Even the lightweight 7B model reaches 49.6% on ScreenSpotPro. That is roughly twice the score of OpenAI CUA at 23.4% and Claude 3.7 at 27.7%. A desktop app is also available, so it can run locally.
where it sits
There are two broad approaches to GUI agents:
| approach | how it works | examples |
|---|---|---|
| accessibility tree | pull element information from the DOM or OS APIs | Playwright MCP, agent-browser |
| vision AI | look at screenshots and decide | Skyvern, UI-TARS |
UI-TARS is a model specialized for the vision-AI approach.
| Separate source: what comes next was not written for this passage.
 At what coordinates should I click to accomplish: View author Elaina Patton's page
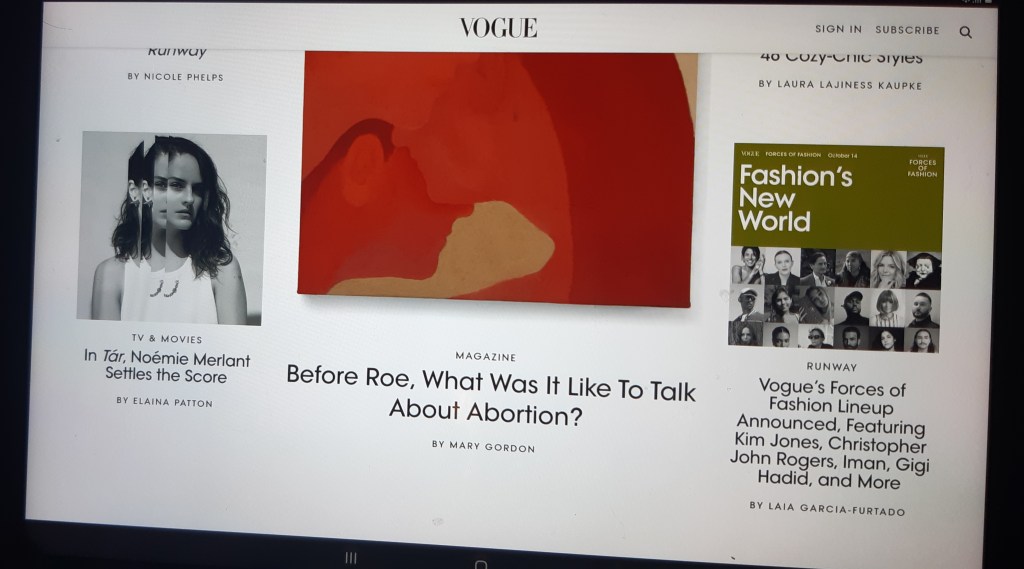[164, 401]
Instead of taking a general-purpose VLM and hoping it works on GUI tasks, it is designed and trained for GUI operation from the start.
architecture
It is based on Qwen2.5-VL and then trained for GUI-agent tasks.
| item | value |
|---|---|
| base model | Qwen2.5-VL |
| parameters | 7B lightweight / 72B largest |
| training | reinforcement learning + inference-time scaling |
inference-time scaling
The model increases accuracy on complex tasks by spending more compute at inference time. That is the same general direction many modern agent systems are moving toward.
benchmarks
GUI grounding (ScreenSpotPro)
This benchmark measures how precisely a model can point at the right UI element on screen.
| model | score |
|---|---|
| UI-TARS-1.5-7B | 49.6% |
| Claude 3.7 | 27.7% |
| OpenAI CUA | 23.4% |
For a 7B model, that is a huge gap. The specialized training clearly pays off.
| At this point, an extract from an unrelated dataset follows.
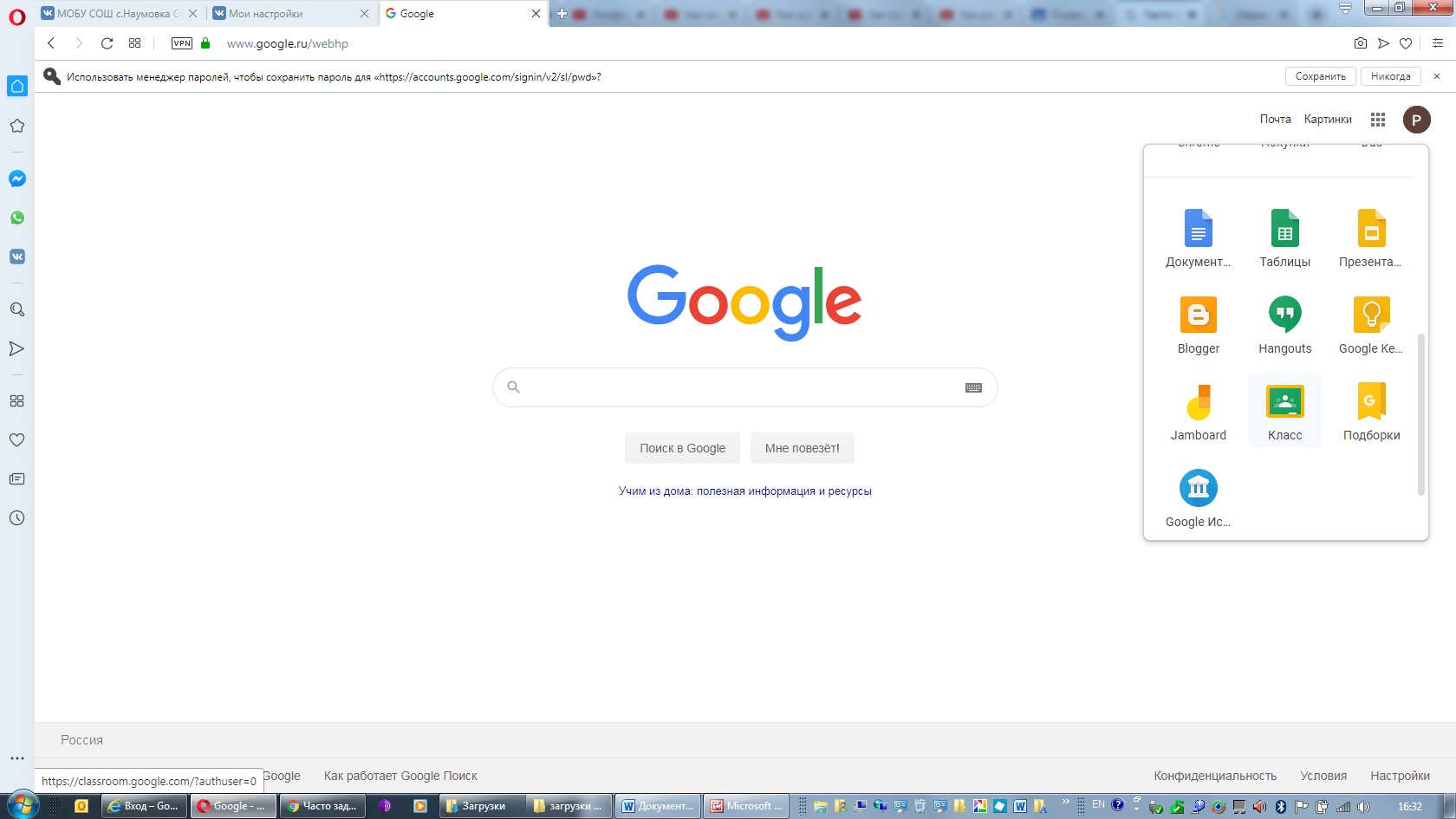Viewport: 1456px width, 819px height.
Task: Open the Opera main menu
Action: coord(17,16)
The largest UI-TARS-1.5 model reaches 61.6%.
computer operation (OSWorld)
This measures whether a model can actually complete tasks on a real OS.
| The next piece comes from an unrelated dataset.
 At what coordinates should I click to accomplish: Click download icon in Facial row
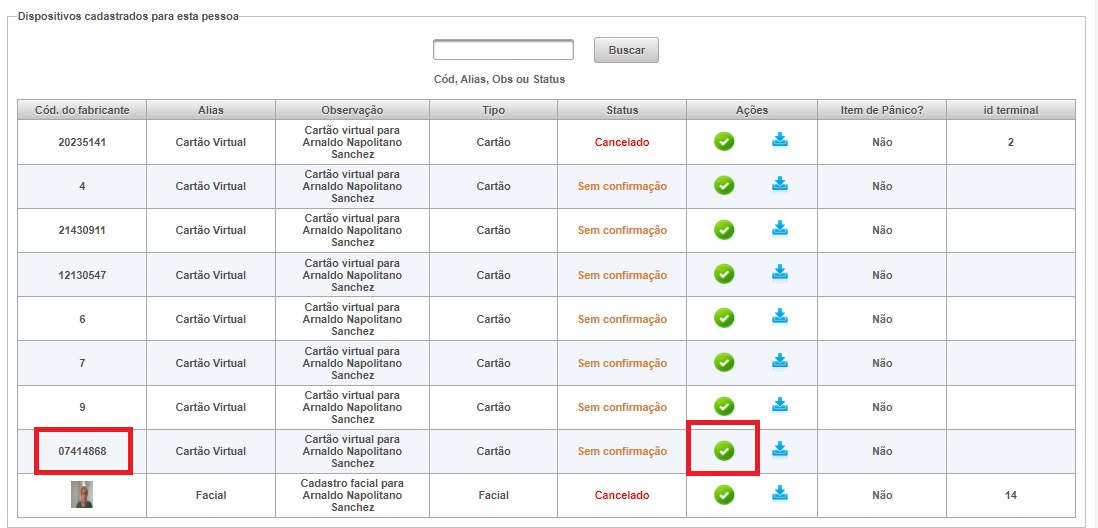tap(780, 494)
| model | score (100 steps) |
|---|---|
| UI-TARS-1.5 largest | 42.5% |
| OpenAI CUA | 36.4% |
| Claude 3.7 | 28.0% |
| UI-TARS-1.5-7B | 27.5% |
The 7B model does not beat the biggest model or OpenAI CUA here, but it is in the same ballpark as Claude 3.7.
games
It achieved a 100% success rate on 14 Poki browser games. It also scored an average of 0.42 on Minecraft tasks when using the thinking process.
other benchmarks
| benchmark | score |
|---|---|
| Windows Agent Arena | 42.1% |
| Online-Mind2web | 75.8% |
| Android World | 64.2% |
how to use it
python package
pip install ui-tars
prompt templates
There are three templates for different use cases:
| template | use case | actions |
|---|---|---|
| COMPUTER_USE | desktop, including Windows, Linux, and macOS | click, drag, keyboard, scroll |
| MOBILE_USE | Android mobile | long_press, open_app, press_home, press_back |
| GROUNDING | element identification only | coordinate output |
code example
from ui_tars.action_parser import parse_action_to_structure_output
response = "Thought: click the button\nAction: click(start_box='(100,200)')"
parsed_dict = parse_action_to_structure_output(
response,
factor=1000,
origin_resized_height=1080,
origin_resized_width=1920,
model_type="qwen25vl"
)
The model outputs absolute coordinates, so you need to convert them to the actual screen size.
desktop app
UI-TARS-desktop is also available as a GUI application.
features:
- GUI operation in natural language
- screenshot recognition and visual feedback
- works on Windows, macOS, and browsers
- local execution for privacy
Development is still active, with more than 1,100 commits.
caveats
- coordinate handling is required because the model outputs absolute coordinates
- the 7B model is weaker on complex tasks
- vision AI still has limits on dynamic UIs and states that cannot be understood from screenshots alone
my take
It is clearly strong as a GUI-grounding model. The evidence suggests that a dedicated model works better than forcing a general VLM onto GUI tasks.
But real agent tasks need more than accurate pointing. They also need judgment about what to do. OSWorld shows that the 7B model is still not finished for complex tasks.
In the context of the E2E testing tools I looked at before, it would be interesting to plug UI-TARS into a Vision AI tool like Skyvern. As a fallback when accessibility trees are not available, a high-accuracy GUI-grounding model has real value.